Ausgangstext
+--

Deutsche fordern strengere Sozialregeln und mehr Renten-Gerechtigkeit
Amelie SchmidtDeutsche fordern strengere Sozialregeln und mehr Renten-Gerechtigkeit
Eine neue Umfrage hat deutliche Meinungen unter Deutschen zu Sozialleistungen, Vermögensverteilung und Rentenreformen offenbart. Die Ergebnisse zeigen eine breite Unterstützung für strengere Regeln beim Zugang von Migranten zu Sozialhilfe sowie Forderungen nach mehr Gerechtigkeit im System. Viele sind sogar bereit, persönliche Opfer zu bringen, um dessen Zukunft zu sichern.
Laut der Umfrage sind 66 Prozent der Deutschen der Ansicht, dass Migranten Sozialleistungen erst nach einer längeren Beschäftigung im Land erhalten sollten. Besonders hoch war die Zustimmung in den ostdeutschen Bundesländern – in Sachsen, Sachsen-Anhalt und Thüringen befürworteten 76 Prozent den Vorschlag. Bei den Wählergruppen stimmten 91 Prozent der AfD-Anhänger zu, verglichen mit 79 Prozent der CDU/CSU-Wähler und 63 Prozent der SPD-Sympathisanten. Gleichzeitig lehnten 55 Prozent der Wähler der Linken die Idee ab.

+--

Datensatzeinträge:
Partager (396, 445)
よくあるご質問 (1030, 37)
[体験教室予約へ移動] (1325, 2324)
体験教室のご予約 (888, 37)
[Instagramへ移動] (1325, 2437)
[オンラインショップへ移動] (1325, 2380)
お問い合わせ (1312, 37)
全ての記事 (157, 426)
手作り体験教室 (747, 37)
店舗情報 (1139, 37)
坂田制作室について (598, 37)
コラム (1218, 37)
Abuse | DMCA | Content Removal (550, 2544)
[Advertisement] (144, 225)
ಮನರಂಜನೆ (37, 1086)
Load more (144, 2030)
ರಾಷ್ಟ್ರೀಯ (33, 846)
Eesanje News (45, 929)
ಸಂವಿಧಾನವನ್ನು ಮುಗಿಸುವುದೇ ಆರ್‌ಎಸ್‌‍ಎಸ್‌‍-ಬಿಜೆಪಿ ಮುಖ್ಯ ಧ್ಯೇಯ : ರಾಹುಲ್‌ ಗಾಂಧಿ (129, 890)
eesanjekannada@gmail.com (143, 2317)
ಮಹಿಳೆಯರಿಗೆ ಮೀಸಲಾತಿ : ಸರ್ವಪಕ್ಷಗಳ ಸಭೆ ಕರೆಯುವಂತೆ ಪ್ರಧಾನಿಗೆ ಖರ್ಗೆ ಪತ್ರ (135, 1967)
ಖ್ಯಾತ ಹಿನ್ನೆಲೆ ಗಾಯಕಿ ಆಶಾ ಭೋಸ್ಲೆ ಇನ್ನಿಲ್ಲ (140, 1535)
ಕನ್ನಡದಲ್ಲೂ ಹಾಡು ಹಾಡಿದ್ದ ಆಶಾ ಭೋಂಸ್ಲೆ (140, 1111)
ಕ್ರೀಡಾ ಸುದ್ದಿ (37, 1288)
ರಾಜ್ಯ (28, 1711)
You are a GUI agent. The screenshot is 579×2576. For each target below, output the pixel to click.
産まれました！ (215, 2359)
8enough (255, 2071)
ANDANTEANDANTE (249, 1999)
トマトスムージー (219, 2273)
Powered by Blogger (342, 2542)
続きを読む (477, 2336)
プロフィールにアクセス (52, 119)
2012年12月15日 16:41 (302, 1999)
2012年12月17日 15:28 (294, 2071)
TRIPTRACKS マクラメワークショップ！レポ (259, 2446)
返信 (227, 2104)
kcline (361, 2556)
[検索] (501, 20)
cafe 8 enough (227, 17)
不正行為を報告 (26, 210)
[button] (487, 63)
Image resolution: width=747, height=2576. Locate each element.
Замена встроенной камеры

+--

Arbeitsauftrag 1
Nenne alle Wählergruppen, die im Artikel über die Umfrage zu Sozialregeln und Renten genannt werden, jeweils mit dem dort angegebenen Prozentwert und der Angabe, ob es sich um Zustimmung oder Ablehnung handelt.
Arbeitsauftrag 2
Setze den Artikel über die Umfrage zu Sozialregeln und Renten im Anschluss an seinen letzten Satz fort.

Erwartete Antwort 1
- AfD-Anhänger: 91 Prozent Zustimmung
- CDU/CSU-Wähler: 79 Prozent Zustimmung
- SPD-Sympathisanten: 63 Prozent Zustimmung
- Wähler der Linken: 55 Prozent Ablehnung

Erwartete Antwort 2
Über die Migrantenleistungen hinaus sprachen sich 86 Prozent der Befragten dafür aus, Beamte, Selbstständige und Politiker in die gesetzliche Rentenversicherung einzubeziehen. Die Umfrage machte zudem Sorgen über die Ungleichheit bei der Vermögensverteilung deutlich: 81 Prozent empfinden diese als ungerecht. Darüber hinaus wären 47 Prozent der Deutschen bereit, persönliche Einschränkungen hinzunehmen, um das Sozialsystem zu schützen, während 42 Prozent der Meinung sind, dass höhere Leistungen auch zu höheren Einkommen führen sollten.
Die Ergebnisse deuten auf einen klaren Wunsch nach Veränderungen bei der Verwaltung von Sozialleistungen und Renten hin. Eine deutliche Mehrheit fordert strengere Auflagen für Migranten und eine breitere Einbindung in die Rentensysteme. Die Umfrage spiegelt zudem Bedenken hinsichtlich wirtschaftlicher Gerechtigkeit wider – und zeigt eine Bereitschaft, zum Erhalt der Stabilität des Systems beizutragen.